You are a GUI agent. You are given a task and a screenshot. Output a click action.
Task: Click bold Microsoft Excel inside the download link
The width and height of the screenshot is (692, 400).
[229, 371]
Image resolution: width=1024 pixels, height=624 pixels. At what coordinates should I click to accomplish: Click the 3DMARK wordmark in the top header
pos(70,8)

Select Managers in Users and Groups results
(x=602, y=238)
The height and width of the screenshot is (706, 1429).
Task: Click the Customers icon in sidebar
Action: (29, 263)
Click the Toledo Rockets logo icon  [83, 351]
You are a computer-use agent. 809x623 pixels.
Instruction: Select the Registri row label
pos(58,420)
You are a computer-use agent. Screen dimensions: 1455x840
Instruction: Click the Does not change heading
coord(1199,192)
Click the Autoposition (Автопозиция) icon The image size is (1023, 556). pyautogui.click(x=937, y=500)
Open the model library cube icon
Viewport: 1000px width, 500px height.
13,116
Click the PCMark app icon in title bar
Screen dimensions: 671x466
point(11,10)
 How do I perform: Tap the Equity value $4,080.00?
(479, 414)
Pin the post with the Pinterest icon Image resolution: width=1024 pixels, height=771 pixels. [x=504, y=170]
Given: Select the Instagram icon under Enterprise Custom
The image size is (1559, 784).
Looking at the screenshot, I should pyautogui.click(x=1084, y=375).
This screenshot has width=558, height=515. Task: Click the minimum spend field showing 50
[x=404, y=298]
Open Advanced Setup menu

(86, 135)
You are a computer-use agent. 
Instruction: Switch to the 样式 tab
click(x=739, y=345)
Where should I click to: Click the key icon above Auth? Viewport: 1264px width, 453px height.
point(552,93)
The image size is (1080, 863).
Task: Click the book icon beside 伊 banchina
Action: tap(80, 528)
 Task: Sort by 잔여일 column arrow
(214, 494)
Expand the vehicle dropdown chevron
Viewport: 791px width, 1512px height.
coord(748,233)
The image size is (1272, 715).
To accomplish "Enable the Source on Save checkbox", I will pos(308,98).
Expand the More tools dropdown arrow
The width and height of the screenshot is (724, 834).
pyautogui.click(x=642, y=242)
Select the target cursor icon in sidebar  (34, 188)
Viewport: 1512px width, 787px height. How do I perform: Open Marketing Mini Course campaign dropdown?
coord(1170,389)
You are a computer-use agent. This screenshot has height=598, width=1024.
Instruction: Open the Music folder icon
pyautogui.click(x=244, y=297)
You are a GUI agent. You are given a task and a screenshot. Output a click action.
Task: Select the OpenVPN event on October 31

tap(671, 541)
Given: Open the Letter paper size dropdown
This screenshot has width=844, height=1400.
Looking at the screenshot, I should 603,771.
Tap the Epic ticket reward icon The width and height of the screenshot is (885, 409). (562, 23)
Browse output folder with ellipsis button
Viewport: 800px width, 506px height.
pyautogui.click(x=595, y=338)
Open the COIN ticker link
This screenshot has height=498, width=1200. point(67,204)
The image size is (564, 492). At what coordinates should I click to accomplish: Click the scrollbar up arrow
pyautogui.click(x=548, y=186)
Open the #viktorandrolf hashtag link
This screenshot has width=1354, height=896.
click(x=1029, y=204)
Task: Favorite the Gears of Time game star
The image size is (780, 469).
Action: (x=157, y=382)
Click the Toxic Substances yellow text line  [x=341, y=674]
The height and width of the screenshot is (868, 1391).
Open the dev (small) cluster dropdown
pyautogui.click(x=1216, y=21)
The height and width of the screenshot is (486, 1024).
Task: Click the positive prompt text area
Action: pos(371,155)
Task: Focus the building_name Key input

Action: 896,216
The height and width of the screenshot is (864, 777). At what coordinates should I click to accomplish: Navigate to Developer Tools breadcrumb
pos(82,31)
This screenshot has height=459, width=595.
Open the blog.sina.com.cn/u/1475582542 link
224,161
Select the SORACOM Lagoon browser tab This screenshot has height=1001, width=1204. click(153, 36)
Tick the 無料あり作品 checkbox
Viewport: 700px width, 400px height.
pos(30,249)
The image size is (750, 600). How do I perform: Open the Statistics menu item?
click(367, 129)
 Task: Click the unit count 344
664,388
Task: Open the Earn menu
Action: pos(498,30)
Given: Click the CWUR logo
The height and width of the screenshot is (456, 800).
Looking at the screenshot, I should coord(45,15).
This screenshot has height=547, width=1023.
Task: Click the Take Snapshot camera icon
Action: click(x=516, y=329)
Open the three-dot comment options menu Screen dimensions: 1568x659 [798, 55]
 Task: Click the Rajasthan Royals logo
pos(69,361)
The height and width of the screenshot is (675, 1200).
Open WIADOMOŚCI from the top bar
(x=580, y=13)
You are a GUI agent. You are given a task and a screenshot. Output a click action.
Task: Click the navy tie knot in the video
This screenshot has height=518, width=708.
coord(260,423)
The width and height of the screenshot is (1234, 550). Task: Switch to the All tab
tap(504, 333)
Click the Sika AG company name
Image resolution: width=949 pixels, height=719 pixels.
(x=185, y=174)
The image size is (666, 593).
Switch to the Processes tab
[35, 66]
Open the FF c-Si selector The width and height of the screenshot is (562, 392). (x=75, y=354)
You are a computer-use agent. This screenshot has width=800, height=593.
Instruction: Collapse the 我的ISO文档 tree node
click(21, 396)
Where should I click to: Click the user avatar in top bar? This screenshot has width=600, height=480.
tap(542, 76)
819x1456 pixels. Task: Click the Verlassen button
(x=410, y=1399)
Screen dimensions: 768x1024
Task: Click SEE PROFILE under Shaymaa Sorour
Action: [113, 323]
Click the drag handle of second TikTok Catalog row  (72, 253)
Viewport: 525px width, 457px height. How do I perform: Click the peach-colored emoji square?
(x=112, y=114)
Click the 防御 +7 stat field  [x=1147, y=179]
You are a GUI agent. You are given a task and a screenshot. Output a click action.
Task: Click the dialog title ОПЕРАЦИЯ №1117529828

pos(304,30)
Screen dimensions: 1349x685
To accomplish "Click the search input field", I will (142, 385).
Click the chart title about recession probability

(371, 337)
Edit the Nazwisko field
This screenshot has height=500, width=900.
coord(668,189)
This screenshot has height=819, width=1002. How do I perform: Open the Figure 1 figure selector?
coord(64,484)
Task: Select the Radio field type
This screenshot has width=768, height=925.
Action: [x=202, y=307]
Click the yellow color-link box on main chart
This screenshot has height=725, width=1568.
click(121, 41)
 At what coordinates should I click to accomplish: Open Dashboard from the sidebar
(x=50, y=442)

** Exercise **
Lines holding "computer" in the data above: copy each of them.

** Exercise response **
You are a computer-use agent. 809x623 pixels.
You are a computer-use agent. Screen dimensions: 1455x840
You are a computer-use agent. 
You are a computer-use agent. This screenshot has height=598, width=1024.
You are a computer-use agent. This screenshot has width=800, height=593.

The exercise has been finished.